Naoki Abe has been a research staff member in the Predictive Modeling/Data Analytics Research group since June, 2001, and is engaged in research in machine learning and data mining. Naoki obtained his B.S. and M.S. in computer science from MIT in 1984, and a Ph.D. in Computer and Information Science from the University of Pennsylvania in 1989. He worked at IBM T. J. Watson Research Center from 1984 to 1985, and was also a post-doctoral researcher at U.C. Santa Cruz from 1989 to 1990, where he conducted research in computational learning theory. During the 1990s, he was with NEC research laboratories in Japan. From 1998 to 2000, he was adjunct Associate Professor at the Tokyo Institute of Technology. Naoki has served on program committees for ICML, COLT, ALT, KDD, ICDM and SDM conferences, and is currently on the editorial board of Journal of Machine Learning Research and Data Mining and Knowledge Discovery Journal.  His current research interests are in the applications of novel machine learning methods to business analytics and optimization.

 

TUTORIAL 2: Mining Large Time-evolving Data Using Matrix and Tensor Tools

Presenters: Christos Faloutsos (CMU), Tamara G Kolda (Sandia National Labs), and Jimeng Sun (CMU)

 

Abstract: How can we find patterns in sensor streams (eg., a sequence of temperatures, water-pollutant measurements, or machine room measurements)? How can we mine Internet traffic graph over time? Further, how can we make the process incremental? We review the state of the art in four related fields: (a) numerical analysis and linear algebra (b) multi-linear/tensor analysis (c) graph mining and (d) stream mining. We will present both theoretical results and algorithms as well as case studies on several real applications. Our emphasis is on the intuition behind each method, and on guidelines for the practitioner.

───

**Objective 1**
According to the source text, which university awarded Naoki Abe his Ph.D.?

Lines of data:
───

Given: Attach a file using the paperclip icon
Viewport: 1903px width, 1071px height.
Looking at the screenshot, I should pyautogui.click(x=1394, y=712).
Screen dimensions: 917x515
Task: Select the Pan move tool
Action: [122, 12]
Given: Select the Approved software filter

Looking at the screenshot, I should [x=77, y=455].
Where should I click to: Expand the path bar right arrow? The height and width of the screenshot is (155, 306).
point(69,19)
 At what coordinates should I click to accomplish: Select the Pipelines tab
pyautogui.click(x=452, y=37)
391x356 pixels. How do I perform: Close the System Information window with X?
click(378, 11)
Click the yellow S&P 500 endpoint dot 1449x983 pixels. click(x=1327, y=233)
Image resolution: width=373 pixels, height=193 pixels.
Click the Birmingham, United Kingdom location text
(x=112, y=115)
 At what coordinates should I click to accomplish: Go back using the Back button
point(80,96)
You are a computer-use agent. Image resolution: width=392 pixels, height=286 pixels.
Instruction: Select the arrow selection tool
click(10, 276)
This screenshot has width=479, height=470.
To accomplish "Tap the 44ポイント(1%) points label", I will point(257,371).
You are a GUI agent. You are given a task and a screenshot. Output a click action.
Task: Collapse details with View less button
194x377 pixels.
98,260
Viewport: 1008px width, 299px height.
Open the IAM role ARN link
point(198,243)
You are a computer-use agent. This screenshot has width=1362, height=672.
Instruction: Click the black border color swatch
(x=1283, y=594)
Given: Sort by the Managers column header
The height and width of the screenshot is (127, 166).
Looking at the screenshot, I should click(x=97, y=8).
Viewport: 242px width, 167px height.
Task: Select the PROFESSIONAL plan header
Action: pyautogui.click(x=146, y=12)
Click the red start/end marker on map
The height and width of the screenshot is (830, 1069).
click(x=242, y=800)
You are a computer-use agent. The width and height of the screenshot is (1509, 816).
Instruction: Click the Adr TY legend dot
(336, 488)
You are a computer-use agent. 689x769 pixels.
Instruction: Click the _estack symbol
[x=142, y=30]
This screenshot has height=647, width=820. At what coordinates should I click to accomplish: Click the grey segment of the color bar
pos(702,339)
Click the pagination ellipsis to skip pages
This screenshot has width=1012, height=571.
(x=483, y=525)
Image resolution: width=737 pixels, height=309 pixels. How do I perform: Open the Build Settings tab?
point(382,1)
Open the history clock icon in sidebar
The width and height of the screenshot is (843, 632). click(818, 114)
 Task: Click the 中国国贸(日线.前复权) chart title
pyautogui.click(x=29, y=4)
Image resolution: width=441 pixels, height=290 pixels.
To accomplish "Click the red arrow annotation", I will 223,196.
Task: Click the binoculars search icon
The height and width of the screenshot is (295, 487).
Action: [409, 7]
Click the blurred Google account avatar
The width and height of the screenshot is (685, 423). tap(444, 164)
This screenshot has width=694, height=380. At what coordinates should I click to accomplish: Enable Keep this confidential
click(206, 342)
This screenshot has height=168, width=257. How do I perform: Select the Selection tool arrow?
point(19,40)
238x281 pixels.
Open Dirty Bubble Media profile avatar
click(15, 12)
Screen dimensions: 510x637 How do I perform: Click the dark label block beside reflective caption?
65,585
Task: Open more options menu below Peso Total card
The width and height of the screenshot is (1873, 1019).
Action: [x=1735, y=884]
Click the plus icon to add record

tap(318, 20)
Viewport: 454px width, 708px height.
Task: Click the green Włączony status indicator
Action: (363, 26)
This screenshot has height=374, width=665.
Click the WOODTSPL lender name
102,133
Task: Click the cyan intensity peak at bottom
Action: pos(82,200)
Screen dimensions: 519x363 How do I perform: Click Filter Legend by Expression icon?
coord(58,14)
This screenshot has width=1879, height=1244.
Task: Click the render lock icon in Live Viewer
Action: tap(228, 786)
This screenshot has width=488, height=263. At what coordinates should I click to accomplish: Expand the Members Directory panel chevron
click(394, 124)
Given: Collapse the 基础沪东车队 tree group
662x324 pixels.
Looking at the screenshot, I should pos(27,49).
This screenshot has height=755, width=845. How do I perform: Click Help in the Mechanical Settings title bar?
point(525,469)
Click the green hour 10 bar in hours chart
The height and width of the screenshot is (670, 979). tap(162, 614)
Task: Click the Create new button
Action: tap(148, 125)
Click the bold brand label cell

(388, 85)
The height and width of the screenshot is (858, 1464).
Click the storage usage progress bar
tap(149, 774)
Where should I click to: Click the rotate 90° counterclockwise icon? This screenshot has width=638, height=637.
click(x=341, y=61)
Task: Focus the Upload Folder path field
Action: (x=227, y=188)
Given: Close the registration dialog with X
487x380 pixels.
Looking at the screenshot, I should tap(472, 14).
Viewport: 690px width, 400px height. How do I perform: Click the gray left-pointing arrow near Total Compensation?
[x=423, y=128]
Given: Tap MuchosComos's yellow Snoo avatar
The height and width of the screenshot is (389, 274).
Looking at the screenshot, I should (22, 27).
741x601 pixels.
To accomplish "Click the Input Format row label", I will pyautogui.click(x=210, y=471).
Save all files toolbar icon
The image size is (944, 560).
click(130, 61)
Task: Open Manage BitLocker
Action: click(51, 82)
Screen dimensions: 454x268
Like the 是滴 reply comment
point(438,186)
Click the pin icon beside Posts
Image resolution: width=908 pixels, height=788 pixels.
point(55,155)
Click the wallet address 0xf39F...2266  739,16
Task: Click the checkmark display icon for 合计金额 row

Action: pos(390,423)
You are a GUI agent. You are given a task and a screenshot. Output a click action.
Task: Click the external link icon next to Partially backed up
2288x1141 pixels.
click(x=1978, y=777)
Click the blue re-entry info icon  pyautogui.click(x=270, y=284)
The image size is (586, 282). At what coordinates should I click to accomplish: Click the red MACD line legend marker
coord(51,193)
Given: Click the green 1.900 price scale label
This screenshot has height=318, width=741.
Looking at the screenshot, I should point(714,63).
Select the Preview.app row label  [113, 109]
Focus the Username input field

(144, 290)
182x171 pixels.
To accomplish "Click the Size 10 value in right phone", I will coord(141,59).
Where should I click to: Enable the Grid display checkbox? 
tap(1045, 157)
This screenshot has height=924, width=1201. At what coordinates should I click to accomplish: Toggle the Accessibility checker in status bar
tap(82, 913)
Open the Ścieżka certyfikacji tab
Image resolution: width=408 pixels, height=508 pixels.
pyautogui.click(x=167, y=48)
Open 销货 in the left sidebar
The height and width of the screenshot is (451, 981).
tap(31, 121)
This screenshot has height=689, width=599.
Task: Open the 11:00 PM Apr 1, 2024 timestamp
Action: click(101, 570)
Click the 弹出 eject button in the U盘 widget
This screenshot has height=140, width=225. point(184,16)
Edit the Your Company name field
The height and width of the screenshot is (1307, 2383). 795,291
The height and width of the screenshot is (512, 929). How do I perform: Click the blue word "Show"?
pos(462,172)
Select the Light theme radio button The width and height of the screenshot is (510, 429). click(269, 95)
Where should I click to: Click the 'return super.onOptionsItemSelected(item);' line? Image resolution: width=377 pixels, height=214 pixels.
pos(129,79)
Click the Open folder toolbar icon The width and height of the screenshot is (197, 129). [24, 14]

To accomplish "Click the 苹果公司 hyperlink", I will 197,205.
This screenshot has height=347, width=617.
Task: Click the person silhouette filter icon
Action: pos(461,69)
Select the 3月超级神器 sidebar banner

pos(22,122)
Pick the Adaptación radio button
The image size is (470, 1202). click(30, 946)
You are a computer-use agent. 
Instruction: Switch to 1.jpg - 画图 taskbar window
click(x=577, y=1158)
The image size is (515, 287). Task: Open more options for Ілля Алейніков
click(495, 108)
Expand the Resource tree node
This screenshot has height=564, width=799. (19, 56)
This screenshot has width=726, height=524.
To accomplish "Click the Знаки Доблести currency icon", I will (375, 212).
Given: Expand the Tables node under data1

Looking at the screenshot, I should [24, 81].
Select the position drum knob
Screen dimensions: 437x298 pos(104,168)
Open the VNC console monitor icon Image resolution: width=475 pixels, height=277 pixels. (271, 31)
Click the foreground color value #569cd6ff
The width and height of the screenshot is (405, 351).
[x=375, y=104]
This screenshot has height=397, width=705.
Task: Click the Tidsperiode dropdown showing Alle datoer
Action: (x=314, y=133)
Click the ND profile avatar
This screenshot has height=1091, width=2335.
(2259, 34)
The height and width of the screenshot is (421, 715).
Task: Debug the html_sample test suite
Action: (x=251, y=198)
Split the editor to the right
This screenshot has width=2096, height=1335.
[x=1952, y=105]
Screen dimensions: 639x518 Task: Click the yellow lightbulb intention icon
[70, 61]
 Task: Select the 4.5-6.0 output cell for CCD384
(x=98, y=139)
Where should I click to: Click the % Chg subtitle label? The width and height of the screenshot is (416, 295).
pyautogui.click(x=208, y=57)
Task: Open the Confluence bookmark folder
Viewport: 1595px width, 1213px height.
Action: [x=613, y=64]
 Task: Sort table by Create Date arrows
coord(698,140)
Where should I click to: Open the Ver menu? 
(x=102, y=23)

───

**Objective 2**
Please pull out the entries from the first line up to and including the line with "[x=142, y=30]", copying each line unchanged.

**Complete response 1**
The University of Pennsylvania.

**Complete response 2**
Given: Attach a file using the paperclip icon
Viewport: 1903px width, 1071px height.
Looking at the screenshot, I should pyautogui.click(x=1394, y=712).
Screen dimensions: 917x515
Task: Select the Pan move tool
Action: [122, 12]
Given: Select the Approved software filter

Looking at the screenshot, I should [x=77, y=455].
Where should I click to: Expand the path bar right arrow? The height and width of the screenshot is (155, 306).
point(69,19)
 At what coordinates should I click to accomplish: Select the Pipelines tab
pyautogui.click(x=452, y=37)
391x356 pixels. How do I perform: Close the System Information window with X?
click(378, 11)
Click the yellow S&P 500 endpoint dot 1449x983 pixels. click(x=1327, y=233)
Image resolution: width=373 pixels, height=193 pixels.
Click the Birmingham, United Kingdom location text
(x=112, y=115)
 At what coordinates should I click to accomplish: Go back using the Back button
point(80,96)
You are a computer-use agent. Image resolution: width=392 pixels, height=286 pixels.
Instruction: Select the arrow selection tool
click(10, 276)
This screenshot has width=479, height=470.
To accomplish "Tap the 44ポイント(1%) points label", I will point(257,371).
You are a GUI agent. You are given a task and a screenshot. Output a click action.
Task: Collapse details with View less button
194x377 pixels.
98,260
Viewport: 1008px width, 299px height.
Open the IAM role ARN link
point(198,243)
You are a computer-use agent. This screenshot has width=1362, height=672.
Instruction: Click the black border color swatch
(x=1283, y=594)
Given: Sort by the Managers column header
The height and width of the screenshot is (127, 166).
Looking at the screenshot, I should click(x=97, y=8).
Viewport: 242px width, 167px height.
Task: Select the PROFESSIONAL plan header
Action: pyautogui.click(x=146, y=12)
Click the red start/end marker on map
The height and width of the screenshot is (830, 1069).
click(x=242, y=800)
You are a computer-use agent. The width and height of the screenshot is (1509, 816).
Instruction: Click the Adr TY legend dot
(336, 488)
You are a computer-use agent. 689x769 pixels.
Instruction: Click the _estack symbol
[x=142, y=30]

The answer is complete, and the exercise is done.